Quando um superior, por exemplo, ou um general, se vê rodeado por seu exército, faz a revista e sente uma secreta satisfação e glória de ter à sua frente tantos soldados fortemente equipados e devotados as suas ordens; quando ele parece dizer a todos os espectadores: "Estas forças que comando não só dependem de mim, mas foram criadas para mim, e a mim devem tudo o que tem", ele meramente repete, numa ordem aparentemente convencional, que o Homem primitivo deve ter sido real, positivo e permanente.

A autoridade primitiva do Homem; no que consiste sua glória.

Este Homem primitivo teria tido também legiões, sobre as quais teria tido autoridade absoluta, comunicando a elas o seu espírito, como um general, por assim dizer, transmite sua vontade a milhares de homens sob seu comando, tornando-os um consigo mesmo, e tirando deles, de certa forma, suas próprias vontades, para dar-lhes somente a sua; de outra forma, seu controle sobre os soldados seria impossível e inexplicável.

Este Homem primitivo teria, igualmente, contemplado a si mesmo em sua legião, e assim teria obtido a verdadeira glória, porque poderia valer por algo que possuía, a beleza de seus exércitos, sua coragem ao defender a causa da justiça, ou seja, todas as maravilhas que poderia, de fato, fazer brotar de si mesmo e florescer em todos os seus subordinados à vontade. Ao invés disto, neste plano, suas legiões aparecem diante dele já vestida, armada e treinada; aqui, não é sempre ele próprio quem semeia aquilo que colhe, já que a maioria nunca tenha visto, e nem ao menos saiba o seu nome; uma espécie de conhecimento deveria ter constituído a verdadeira força do Homem primitivo, assim como venerar suas cortes.
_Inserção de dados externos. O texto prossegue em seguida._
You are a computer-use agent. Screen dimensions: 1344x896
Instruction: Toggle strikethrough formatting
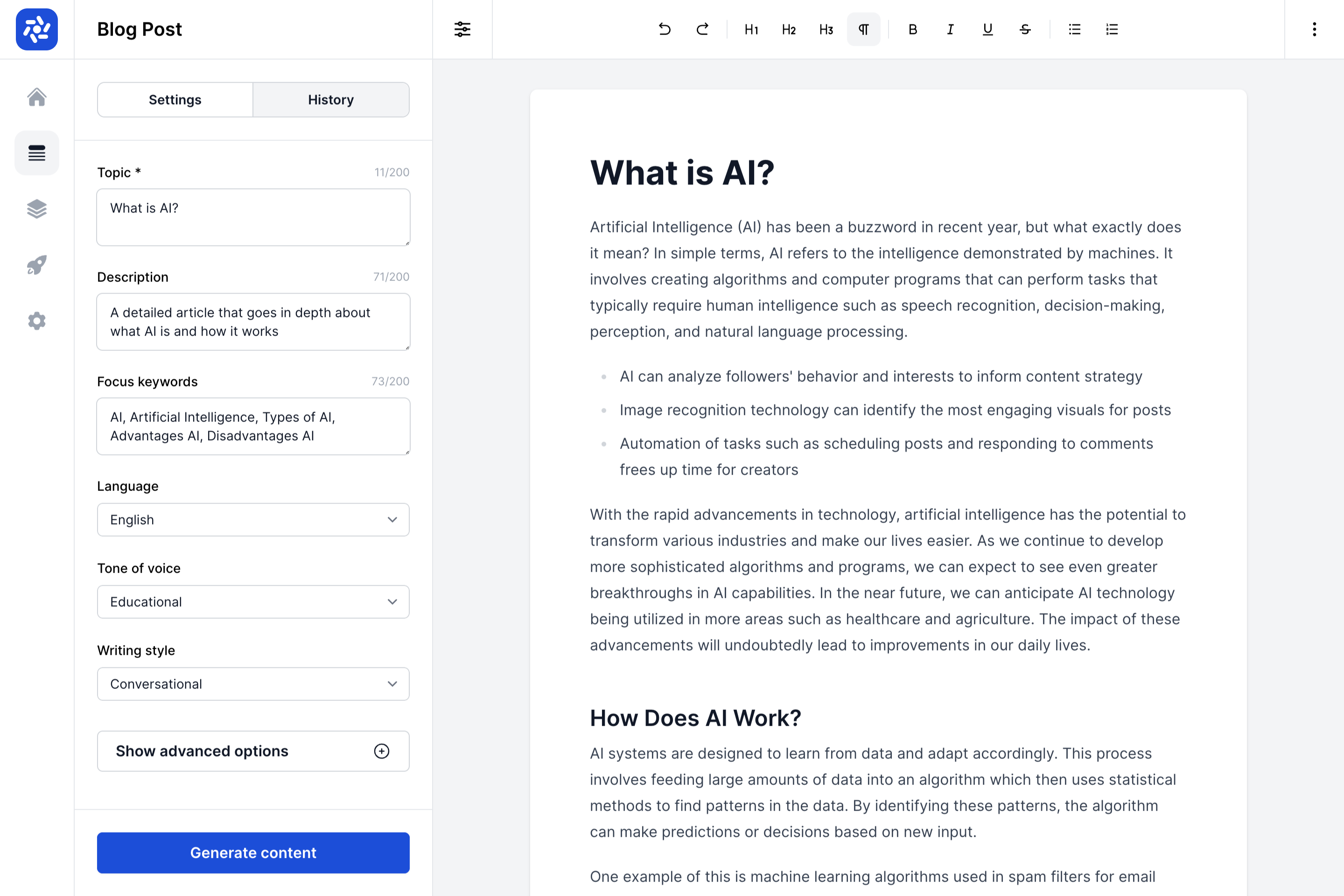point(1025,29)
Ora, o que dizemos aqui a respeito da ordem militar, pode ser dito de todas as nossas outras instituições, políticas e sociais; poderíamos dizer também em relação à Natureza, pois o Homem poderia ter cooperado com toda região e com todos os poderes, em cada ordem, para produzir aquelas imagens maravilhosas, aqueles sinais arrebatadores, que teriam enchido seus olhos, por todos os lugares, e preenchido seu coração com uma glória meritória e justamente adquirida, enquanto que, sem seu presente e limitado estado, o homem freqüentemente vale muito pouco em tudo aquilo que está a sua volta, e em tudo o que ele escala.

Mas se é do alto que o homem recebeu e ainda recebe tudo de melhor para o governo de seus semelhantes, quanto mais ele decifrar as alturas, mais boas coisas irá descobrir para seu próprio benefício, e da natureza humana; já que é das alturas que vem o processo de cura, enviado pelo Amor Supremo para a sua recuperação.
"Mysterium Magnum", de Jacob Boehme: A respeito de uma membrana religiosa aberta ao homem pelo Amor Supremo, convido o leitor a extrair, se puder, algo apropriado da obra de Jacob Boehme, Mysterium Magnum, o "Grande Mistério".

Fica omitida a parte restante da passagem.